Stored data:

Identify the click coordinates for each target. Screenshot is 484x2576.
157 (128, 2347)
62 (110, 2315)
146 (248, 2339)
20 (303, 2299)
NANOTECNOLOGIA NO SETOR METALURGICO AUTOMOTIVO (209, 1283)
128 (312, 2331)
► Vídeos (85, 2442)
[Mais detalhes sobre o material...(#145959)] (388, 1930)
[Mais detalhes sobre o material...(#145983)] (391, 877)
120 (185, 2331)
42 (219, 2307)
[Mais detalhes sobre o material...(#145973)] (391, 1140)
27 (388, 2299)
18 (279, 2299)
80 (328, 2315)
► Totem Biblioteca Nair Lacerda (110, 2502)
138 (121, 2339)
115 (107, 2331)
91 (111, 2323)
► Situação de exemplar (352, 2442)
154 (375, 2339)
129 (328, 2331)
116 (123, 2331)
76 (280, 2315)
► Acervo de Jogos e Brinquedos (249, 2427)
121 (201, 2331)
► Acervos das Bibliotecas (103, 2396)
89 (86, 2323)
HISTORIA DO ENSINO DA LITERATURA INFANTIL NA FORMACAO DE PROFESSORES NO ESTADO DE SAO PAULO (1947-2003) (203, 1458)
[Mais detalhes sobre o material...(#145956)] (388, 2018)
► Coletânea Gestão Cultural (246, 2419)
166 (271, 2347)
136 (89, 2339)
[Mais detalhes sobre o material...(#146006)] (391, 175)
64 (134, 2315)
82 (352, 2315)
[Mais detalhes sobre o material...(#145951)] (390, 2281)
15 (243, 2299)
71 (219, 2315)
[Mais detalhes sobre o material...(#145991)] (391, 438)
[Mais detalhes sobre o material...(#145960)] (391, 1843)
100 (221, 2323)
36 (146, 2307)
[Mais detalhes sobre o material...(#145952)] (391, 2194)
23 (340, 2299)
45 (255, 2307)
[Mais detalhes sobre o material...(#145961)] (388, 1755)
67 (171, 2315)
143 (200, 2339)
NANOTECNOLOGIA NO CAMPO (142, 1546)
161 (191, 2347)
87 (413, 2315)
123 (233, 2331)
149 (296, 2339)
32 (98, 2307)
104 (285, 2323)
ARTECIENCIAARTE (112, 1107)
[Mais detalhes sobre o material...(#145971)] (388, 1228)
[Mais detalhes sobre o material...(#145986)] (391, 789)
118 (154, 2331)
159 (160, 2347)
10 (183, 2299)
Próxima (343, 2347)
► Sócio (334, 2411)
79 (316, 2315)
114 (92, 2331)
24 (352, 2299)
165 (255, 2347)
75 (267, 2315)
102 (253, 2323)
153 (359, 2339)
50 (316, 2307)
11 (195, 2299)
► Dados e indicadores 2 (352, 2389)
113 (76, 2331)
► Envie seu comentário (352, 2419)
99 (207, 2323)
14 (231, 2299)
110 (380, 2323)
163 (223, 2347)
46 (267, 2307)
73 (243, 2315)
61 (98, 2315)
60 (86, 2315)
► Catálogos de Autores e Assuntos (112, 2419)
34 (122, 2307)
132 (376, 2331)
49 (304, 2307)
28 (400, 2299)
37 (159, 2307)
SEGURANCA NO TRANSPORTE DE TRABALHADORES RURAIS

WORK ORDER: Word for word, repeat the data from its first line through the line with "91 (111, 2323)", including both of those lines and no others.

REPLY:
Identify the click coordinates for each target. Screenshot is 484x2576.
157 (128, 2347)
62 (110, 2315)
146 (248, 2339)
20 (303, 2299)
NANOTECNOLOGIA NO SETOR METALURGICO AUTOMOTIVO (209, 1283)
128 (312, 2331)
► Vídeos (85, 2442)
[Mais detalhes sobre o material...(#145959)] (388, 1930)
[Mais detalhes sobre o material...(#145983)] (391, 877)
120 (185, 2331)
42 (219, 2307)
[Mais detalhes sobre o material...(#145973)] (391, 1140)
27 (388, 2299)
18 (279, 2299)
80 (328, 2315)
► Totem Biblioteca Nair Lacerda (110, 2502)
138 (121, 2339)
115 (107, 2331)
91 (111, 2323)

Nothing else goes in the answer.